Genetics, Environment, Lifestyle
Another health warning issued from another source to Canadians that their lifestyle choices commit them to future medical problems that will inevitably shorten their lives. The general public is wedded to the convenience of not having to think about food preparation, about the imperative to ensure that our bodies are well stocked with nutritious whole foods, and not the substitute food-alternatives that are formulated to appeal to our taste-buds while insulting our internal organs.The dread incidence of lung cancer has been decreased because the lesson of tobacco as a deadly carcinogen was taken seriously by enough people who made a strenuous effort to free themselves from the addiction. Our addiction to food is a matter of existential necessity, without food we would not exist. But it is food, as nature provides it, that is vital to our health and well-being; the basic product that has been tampered with to appear as food has proven vastly detrimental to our health.
The life-shortening propensities of a fast-food diet, a diet heavily laced with additives, where the emphasis is on fats and salt to appeal to our taste aesthetics, and the pleasure we take in consuming these products oblivious to the amounts we take into our systems, with the focus on red meats and the shunning of fresh fruits and vegetables take its inevitable toll on us.

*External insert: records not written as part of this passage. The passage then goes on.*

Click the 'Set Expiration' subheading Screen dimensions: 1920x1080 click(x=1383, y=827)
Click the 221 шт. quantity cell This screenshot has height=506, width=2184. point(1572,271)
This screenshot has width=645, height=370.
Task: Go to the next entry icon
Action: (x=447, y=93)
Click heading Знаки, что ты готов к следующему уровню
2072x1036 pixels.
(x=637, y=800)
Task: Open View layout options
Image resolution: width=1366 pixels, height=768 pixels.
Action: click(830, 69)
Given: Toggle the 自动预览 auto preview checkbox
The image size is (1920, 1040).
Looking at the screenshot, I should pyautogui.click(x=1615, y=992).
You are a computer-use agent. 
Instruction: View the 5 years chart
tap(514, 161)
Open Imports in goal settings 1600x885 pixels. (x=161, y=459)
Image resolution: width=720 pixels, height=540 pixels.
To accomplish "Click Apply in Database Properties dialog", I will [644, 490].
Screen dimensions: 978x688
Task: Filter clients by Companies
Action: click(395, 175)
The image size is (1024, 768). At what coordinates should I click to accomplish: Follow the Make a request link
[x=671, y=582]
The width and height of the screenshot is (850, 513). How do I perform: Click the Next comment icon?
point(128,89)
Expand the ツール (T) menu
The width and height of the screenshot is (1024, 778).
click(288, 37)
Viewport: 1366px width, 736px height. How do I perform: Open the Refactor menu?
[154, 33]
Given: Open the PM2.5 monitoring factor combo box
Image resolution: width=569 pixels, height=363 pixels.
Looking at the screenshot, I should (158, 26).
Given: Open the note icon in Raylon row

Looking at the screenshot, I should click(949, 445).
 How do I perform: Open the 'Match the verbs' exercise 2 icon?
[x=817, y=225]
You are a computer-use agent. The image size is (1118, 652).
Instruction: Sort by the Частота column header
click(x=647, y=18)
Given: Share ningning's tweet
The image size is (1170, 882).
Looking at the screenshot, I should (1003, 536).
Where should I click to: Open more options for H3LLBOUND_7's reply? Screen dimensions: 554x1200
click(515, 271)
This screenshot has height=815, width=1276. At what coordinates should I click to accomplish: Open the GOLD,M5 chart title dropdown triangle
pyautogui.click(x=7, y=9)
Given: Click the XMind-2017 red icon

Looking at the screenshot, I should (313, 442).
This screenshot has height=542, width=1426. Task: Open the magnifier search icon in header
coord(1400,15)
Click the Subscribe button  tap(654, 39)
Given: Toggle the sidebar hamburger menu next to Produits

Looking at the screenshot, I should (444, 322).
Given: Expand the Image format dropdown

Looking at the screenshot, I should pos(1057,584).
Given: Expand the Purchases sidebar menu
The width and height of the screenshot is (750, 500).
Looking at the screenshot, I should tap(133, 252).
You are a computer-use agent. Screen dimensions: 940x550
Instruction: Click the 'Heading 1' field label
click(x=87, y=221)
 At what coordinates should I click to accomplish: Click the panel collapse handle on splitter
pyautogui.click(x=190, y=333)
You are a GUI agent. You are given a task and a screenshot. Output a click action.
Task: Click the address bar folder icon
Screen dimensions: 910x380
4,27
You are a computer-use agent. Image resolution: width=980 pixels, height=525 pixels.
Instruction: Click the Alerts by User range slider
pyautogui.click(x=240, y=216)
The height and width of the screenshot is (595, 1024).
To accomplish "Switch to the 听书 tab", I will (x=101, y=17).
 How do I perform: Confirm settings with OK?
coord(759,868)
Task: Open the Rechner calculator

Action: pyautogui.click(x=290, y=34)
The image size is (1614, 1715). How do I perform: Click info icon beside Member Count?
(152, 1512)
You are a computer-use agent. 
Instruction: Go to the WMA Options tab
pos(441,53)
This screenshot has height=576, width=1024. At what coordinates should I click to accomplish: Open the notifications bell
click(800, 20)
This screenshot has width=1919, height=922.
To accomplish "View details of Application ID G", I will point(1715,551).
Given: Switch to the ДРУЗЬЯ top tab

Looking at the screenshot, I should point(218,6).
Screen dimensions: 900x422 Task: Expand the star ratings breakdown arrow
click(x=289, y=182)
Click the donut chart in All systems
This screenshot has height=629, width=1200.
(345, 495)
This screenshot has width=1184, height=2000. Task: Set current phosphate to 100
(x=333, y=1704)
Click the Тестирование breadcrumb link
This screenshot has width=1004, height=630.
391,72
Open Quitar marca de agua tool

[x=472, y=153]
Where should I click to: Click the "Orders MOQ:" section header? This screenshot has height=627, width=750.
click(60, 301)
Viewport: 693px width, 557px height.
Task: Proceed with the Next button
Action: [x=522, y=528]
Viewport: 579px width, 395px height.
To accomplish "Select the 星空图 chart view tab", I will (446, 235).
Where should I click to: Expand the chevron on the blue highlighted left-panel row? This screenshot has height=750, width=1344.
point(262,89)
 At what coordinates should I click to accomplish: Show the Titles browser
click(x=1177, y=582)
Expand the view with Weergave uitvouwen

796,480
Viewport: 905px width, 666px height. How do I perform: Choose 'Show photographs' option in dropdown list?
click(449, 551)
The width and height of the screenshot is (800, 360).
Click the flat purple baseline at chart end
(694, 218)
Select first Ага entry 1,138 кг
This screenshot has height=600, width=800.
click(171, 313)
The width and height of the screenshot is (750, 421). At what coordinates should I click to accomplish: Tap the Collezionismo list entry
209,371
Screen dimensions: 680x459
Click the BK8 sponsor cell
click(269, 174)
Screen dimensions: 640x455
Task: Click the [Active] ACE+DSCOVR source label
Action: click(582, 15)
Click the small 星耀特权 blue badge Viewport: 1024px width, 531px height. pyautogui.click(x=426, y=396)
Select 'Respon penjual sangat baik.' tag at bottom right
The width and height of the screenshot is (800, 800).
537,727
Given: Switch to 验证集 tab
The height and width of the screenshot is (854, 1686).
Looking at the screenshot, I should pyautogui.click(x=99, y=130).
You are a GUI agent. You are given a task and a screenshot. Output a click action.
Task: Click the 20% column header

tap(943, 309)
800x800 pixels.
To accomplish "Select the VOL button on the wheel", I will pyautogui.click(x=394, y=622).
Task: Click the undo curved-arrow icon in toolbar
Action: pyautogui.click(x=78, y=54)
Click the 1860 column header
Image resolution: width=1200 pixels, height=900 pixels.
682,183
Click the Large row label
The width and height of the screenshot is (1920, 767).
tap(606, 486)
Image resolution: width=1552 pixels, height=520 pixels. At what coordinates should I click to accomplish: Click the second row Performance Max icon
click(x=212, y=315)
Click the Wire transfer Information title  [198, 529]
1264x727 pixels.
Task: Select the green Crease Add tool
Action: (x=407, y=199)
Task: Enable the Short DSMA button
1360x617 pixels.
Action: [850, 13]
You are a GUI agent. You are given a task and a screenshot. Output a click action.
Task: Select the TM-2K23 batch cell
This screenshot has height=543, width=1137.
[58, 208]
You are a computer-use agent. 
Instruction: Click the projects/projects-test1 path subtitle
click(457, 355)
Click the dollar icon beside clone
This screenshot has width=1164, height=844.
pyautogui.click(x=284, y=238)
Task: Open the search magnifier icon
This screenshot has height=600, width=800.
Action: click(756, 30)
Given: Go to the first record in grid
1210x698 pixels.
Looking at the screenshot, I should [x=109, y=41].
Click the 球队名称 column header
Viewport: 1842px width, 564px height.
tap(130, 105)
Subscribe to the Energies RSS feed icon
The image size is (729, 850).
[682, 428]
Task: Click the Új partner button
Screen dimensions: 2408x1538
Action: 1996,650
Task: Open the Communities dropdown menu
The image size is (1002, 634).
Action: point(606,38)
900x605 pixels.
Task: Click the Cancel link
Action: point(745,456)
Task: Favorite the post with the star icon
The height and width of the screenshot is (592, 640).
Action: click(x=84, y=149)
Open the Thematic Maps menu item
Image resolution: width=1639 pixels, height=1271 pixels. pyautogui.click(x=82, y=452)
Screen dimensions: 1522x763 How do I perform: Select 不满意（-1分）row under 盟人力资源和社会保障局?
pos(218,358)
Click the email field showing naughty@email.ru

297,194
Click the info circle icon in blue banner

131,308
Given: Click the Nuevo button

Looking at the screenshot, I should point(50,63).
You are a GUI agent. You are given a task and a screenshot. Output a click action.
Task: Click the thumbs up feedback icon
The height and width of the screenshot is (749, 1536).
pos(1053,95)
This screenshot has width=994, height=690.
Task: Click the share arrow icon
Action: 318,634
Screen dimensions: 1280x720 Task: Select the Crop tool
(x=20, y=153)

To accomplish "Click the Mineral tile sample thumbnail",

The growing and health-worrisome epidemic of obesity within the general population -- and specifically among the young -- has resulted in health afflictions of a chronic nature, of the onset of dread diseases shortening people's lives, and it is clear enough that while the struggle with smoking cessation was difficult for people, the absolute need to come to terms with our food intake is that much more difficult.
Belly fat is now being implicated in a surprisingly rapid rise in cancer of the esophagus, one of cancer's most deadly incarnations. Esophageal adenocarcinoma - cancers that form in the lower esophagus, closest to the stomach, has doubled in its onset rate in the past 20 years in Canada, according to the latest research.
A major risk factor for esophageal adenocarcinoma is chronic heartburn, known medically as gastroesophageal-reflux disease. Stomach acid is sent up into the lower esophagus, damaging the tissues lining the esophagus, making them susceptible to becoming cancerous. Acid reflux increases in proportion with increased belly fat.
A study published in the Canadian Journal of Gastroenterology states that the incidence of esophageal adenocarcinoma has increased by 4% yearly for both men and women from 1986 to 2006. Over the next fifteen years researchers project the rates of increase to the 40% to 50% realm if current trends continue.
The dominant cases of esophageal cancer were traditionally the upper food pipe, called squamous cell carcinomas that were linked with smoking and alcohol consumption. That has now all changed. And Esophageal cancer is increasing throughout the developed world, with one of the lowest survival rates of any cancer. Its detection and diagnosis usually occurs when the cancer has already spread.
Researchers form the Fred Hutchinson Cancer Research Center in Seattle this week reported that belly fat is strongly associated with Barrett's esophagus, where the tissues lining the esophagus become damaged from chronic acid reflux, progressing to cancer. Diets high in red meat and saturated fats are pinpointed as risk factors.
This type of cancer is "down the list" of the most common cancers, but "we're still talking about almost 2,000 new cases in Canada every year, and almost the same number of deaths", explained Michael Otterstatter, senior scientist and epidemiologist at the British Columbia Centre for Disease Control in Vancouver.